I'm just waiting on the states decision.
I love this site because people understand what we are going through. Its a living hell. :-(
I've returned to full time after being off work for a year after my surgery. I'm now in an office, and although I have increased fatigue at times, I give in and rest when I need to. I really wasn't sure that I'd be able to return to work, but leaving my old job was the best decision. I'm started working with temp company in a year's assignment to see how I do, and I'm going to start looking for a permanent position now..
I’m home on disability…I have been since a severe motor cycle accident in 2006. I had tried to go back to work in 2007-8 but it didn’t work out. I was approved in 2009. I’m going nuts though and it’s just not enough money. I really want to “do something” which would also help my mind be more active. Too much time tocsin and think about how crappy you feel does not help anything. I guess I’m between a rock and a hard place.
I had to stop about 50....but before that i did go part time. I was very lucky that my boss and job was very understanding and supportive. My doctor also wrote letters on my limits...like no overtime....i worked in newspaper so there could be a lot of overtime. Though i was part time, i would work full time in time of crunch periods.
My first Rheum told me to try my best to keep working as long as possible and i think he was very right. After i did stop i did get depressed that i was no longer able to contribute to the house or support my self if needed. I did not go on disability as i felt a lot of shame about it. Eventually when i money was really needed, i did go on it , about 6 years later. I won almost immediately so that was good.

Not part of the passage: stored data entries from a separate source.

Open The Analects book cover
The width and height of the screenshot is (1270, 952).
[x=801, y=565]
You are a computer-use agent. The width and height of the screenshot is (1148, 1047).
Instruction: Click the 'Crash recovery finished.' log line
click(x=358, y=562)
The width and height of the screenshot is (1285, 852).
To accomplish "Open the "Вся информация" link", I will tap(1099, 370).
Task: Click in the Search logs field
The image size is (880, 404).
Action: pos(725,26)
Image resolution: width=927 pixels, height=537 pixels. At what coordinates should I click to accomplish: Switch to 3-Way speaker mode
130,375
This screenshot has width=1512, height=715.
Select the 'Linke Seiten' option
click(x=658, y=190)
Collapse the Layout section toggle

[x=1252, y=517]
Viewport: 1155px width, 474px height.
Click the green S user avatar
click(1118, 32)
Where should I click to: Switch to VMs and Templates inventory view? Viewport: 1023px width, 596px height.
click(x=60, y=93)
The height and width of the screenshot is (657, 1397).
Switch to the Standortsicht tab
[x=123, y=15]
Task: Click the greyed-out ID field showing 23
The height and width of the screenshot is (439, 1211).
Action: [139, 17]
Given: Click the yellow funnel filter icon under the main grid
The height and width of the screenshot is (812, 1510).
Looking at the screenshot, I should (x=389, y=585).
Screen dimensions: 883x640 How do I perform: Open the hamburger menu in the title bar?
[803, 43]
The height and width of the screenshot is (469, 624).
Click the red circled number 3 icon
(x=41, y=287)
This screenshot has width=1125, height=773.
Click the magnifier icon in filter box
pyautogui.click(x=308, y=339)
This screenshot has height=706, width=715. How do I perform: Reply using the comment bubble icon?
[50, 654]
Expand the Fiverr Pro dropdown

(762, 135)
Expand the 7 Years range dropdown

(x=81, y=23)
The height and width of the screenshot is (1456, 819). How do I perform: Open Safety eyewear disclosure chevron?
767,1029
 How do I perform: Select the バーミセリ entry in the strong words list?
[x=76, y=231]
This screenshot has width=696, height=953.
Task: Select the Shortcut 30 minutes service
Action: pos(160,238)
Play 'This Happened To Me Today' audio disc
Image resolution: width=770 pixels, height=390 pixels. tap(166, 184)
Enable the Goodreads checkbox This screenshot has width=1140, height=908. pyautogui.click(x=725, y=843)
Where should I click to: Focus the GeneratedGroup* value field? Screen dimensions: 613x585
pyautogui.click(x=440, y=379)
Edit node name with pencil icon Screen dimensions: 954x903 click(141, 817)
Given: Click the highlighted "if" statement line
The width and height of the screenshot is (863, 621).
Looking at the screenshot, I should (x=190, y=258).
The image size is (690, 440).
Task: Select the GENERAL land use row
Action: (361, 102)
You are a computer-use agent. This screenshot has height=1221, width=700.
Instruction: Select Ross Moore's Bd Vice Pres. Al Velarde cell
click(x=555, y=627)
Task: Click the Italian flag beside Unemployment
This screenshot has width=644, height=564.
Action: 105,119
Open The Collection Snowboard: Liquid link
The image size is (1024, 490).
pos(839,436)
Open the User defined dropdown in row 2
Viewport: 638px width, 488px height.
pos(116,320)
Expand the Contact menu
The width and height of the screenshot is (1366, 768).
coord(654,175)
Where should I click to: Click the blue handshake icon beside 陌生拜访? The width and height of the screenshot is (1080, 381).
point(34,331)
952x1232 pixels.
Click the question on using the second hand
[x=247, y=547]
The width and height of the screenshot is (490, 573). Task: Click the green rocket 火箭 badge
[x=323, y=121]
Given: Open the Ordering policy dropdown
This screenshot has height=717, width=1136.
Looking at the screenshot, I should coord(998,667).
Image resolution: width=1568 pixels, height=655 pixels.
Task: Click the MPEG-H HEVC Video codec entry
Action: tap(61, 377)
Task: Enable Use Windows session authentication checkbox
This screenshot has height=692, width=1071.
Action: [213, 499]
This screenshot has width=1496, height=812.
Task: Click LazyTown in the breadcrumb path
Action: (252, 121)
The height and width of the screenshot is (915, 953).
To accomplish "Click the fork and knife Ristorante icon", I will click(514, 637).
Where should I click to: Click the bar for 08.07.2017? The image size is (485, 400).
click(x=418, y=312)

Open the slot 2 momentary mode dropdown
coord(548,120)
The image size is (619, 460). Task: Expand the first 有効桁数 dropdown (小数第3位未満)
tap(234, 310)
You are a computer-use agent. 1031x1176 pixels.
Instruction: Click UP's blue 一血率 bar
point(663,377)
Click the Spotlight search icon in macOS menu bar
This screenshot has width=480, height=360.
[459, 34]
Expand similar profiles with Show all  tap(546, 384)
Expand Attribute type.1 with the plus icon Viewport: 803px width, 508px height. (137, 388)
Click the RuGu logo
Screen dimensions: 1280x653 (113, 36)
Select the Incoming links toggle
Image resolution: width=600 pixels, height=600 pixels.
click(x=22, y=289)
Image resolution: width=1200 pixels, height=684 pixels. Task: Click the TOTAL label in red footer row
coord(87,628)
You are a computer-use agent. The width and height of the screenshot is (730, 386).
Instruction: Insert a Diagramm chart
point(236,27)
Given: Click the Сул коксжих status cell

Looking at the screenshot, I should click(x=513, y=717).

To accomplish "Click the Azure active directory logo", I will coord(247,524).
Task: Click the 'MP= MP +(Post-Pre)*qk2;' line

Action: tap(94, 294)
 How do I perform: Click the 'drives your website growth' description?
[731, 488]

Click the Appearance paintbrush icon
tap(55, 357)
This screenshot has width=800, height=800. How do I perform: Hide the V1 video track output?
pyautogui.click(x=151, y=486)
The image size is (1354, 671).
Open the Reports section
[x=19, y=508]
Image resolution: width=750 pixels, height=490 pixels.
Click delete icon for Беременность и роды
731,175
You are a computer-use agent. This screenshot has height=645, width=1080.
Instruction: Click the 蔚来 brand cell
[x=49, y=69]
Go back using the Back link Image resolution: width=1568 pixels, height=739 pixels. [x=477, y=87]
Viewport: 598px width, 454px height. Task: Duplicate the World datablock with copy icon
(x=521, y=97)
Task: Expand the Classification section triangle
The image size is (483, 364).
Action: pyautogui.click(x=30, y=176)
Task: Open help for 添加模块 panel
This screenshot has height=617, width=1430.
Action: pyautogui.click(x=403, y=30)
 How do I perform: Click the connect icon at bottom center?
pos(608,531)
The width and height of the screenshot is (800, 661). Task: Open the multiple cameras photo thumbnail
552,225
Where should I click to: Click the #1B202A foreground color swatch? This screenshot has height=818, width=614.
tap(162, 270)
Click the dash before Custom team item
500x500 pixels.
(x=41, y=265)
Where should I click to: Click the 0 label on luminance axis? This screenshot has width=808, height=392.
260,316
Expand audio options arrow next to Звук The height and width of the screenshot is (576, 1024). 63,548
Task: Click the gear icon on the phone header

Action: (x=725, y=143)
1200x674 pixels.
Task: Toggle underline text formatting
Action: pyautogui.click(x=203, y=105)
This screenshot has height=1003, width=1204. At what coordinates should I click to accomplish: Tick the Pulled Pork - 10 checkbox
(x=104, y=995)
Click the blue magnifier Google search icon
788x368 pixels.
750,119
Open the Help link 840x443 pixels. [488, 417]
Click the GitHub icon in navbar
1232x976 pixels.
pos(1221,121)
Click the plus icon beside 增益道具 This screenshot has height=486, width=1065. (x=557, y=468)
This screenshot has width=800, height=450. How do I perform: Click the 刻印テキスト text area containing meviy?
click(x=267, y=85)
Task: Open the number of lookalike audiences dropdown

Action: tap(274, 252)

I think when you stay at your job it does help both with your self esteem but also keeps your mind off your illness. Plus it makes you get up and try to move or keep moving. So i would try until you literally feel like if you keep working you will die...that was what happen to me. I was crying every am before work and on my way there...i was just exhausted but i tended to push my self hard at my job though i did slow down a lot at the end.
You might speak to counselor or your doctor first about your feelings, money and how you will get by if not working.
You doctor can put restriction on your job so first i would recommend you speak with them about your job and what is going on so they can help you possibly work long as possible.